## Task objective
Only the lines from the one containing "Image resolution: width=1024" through the end of the entries should be returned, exactly as they are, with the pictures omitted.

Dataset entries
BEGIN

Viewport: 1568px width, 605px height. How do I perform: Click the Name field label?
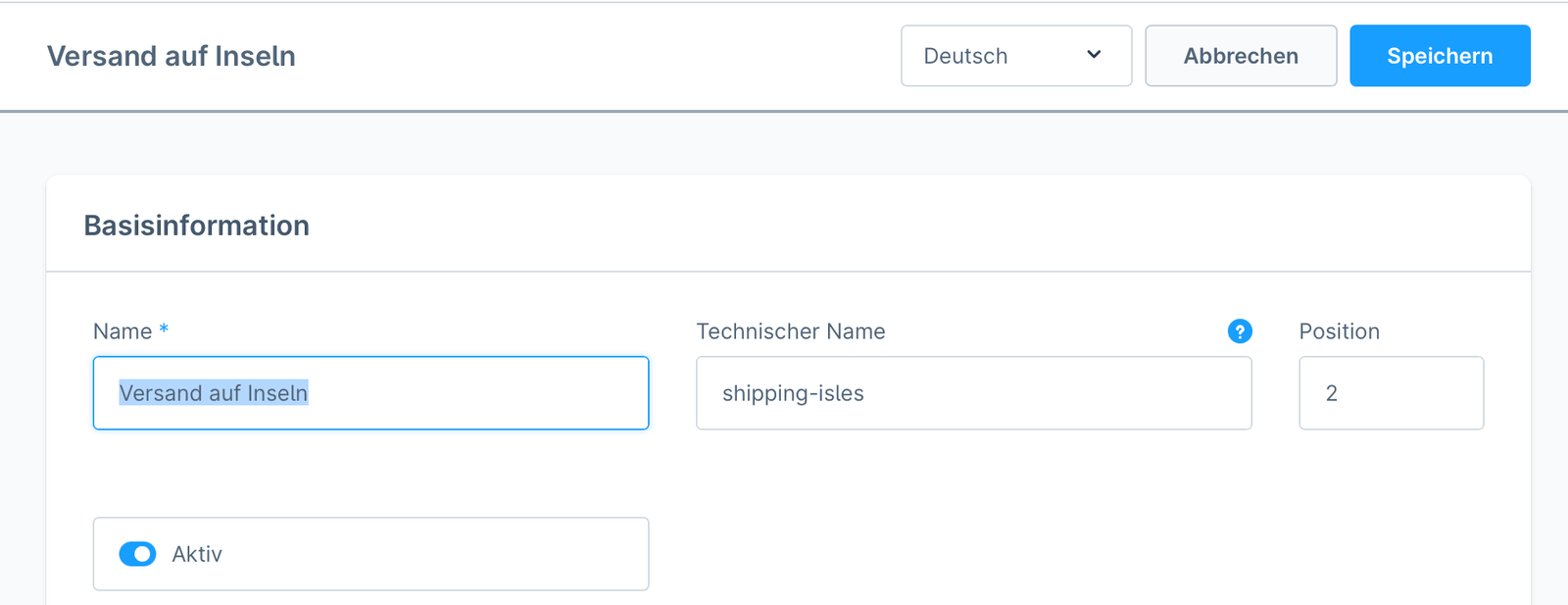[122, 331]
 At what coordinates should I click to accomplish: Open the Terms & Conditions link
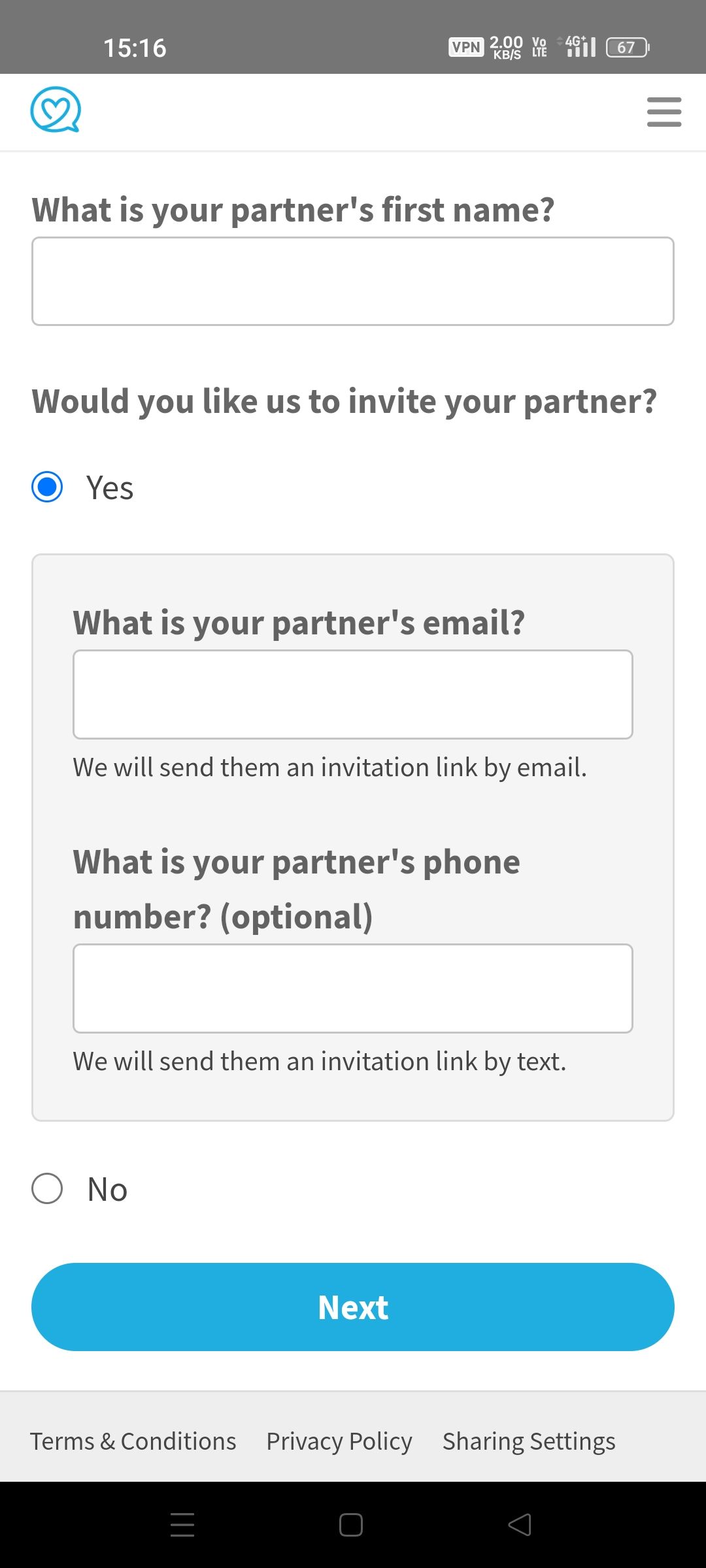click(134, 1440)
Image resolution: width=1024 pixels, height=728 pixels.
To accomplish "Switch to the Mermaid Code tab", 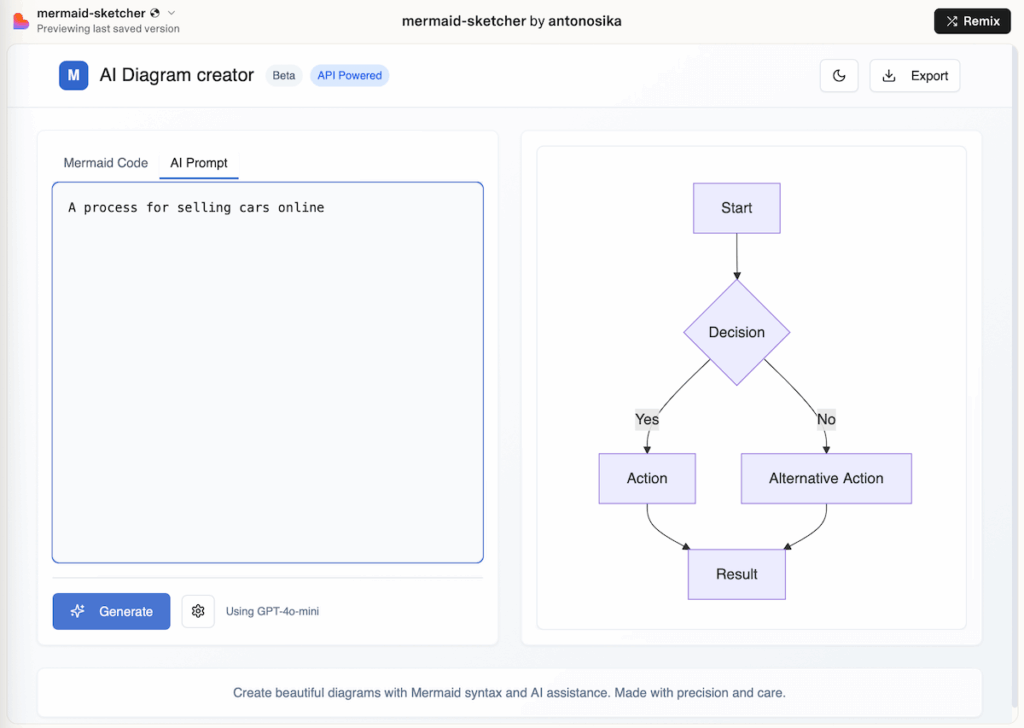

END

## Result for this exercise
Image resolution: width=1024 pixels, height=728 pixels.
To accomplish "Switch to the Mermaid Code tab", 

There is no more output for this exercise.